The Reston Regional Library has been transformed into a model of environmental stewardship, thanks to the initiative taken by Sally Carter, Youth Services Librarian at that library. Sally has advocated for and implemented numerous stewardship efforts at the library, including:  collection of eyeglasses for the Lions Club; converting scrap paper into notepaper; purchasing recyclable printer paper; using washable tableware at staff meetings; collecting used supplies for recycling; and procurement of a water cooler for use by employees (thereby reducing plastic waste). She spreads her passionate enthusiasm for the environment to her colleagues and the library’s customers through dedication of her own personal time to providing outreach on best green practices and environmental stewardship. While she works at the library part-time, her personal environmental impact at the library is, as described in her nomination, full time.

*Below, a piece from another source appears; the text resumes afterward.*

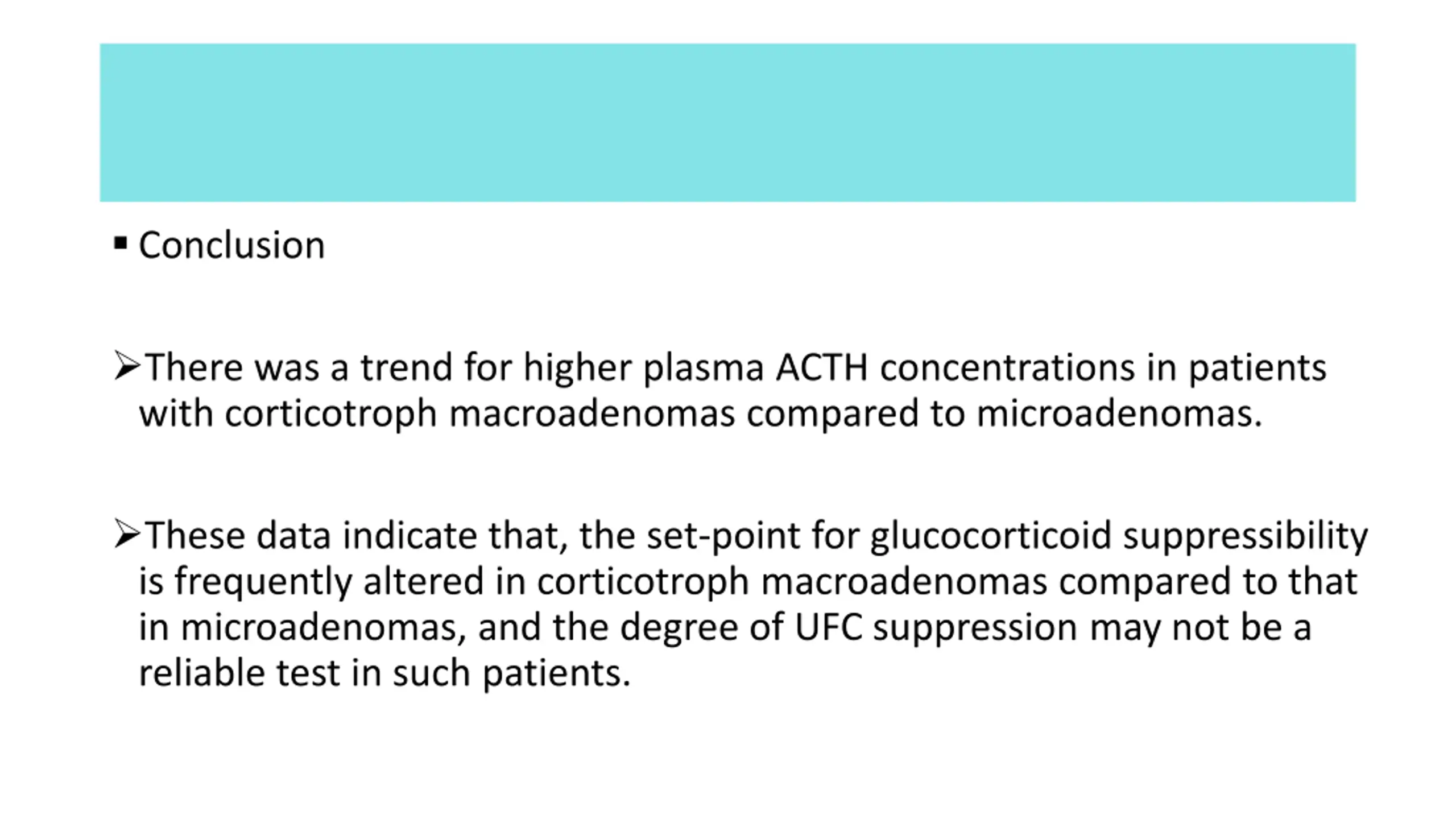Click the word 'ACTH' in first point
Image resolution: width=1456 pixels, height=819 pixels.
822,367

Judy Fincham and Danielle Wynne

Environmental outreach is critical to the achievement of the Board of Supervisors’ Environmental Vision—without broad public understanding and engagement, our environmental challenges cannot be addressed successfully. Judy Fincham and Danielle Wynne are on the front lines of the county’s outreach efforts--their efforts to instill scientific understanding and appreciation of environmental concerns among county school students are exemplary. As employees in the Stormwater and Wastewater business areas of the Department of Public Works and Environmental Services, Danielle and Judy have initiated, facilitated and developed meaningful ways and programs to connect teachers and their students with actual scientific work and scientists. The educational programs they have developed and/or led for school-aged children (through a partnership with Fairfax County Public Schools) include: the Chesapeake Bay Grasses for the Masses program (in collaboration with the Virginia Institute of Marine Sciences); the Citizen Scientist Floatable Monitoring Program; educational trips on the Potomac River (in partnership with the Chesapeake Bay Foundation); the Field Guide to Fairfax Plants and Wildlife; the Gunston Cove Environmental Education Program; the Revitalize, Restore and Replant program; Science, Technology, Engineering and Math programs; the Sewer Science Program; the Stormy the Raindrop Public Education Campaign; Stream Crime Investigation Labs; and more. Danielle also helped Fairfax County Public Schools develop its Fields of Science Unit that will be taught to all fifth grade students beginning next school year. Through their tireless efforts, Judy and Danielle are helping to form a community of student scientists who understand and embrace their roles in protecting and restoring our vital water resources.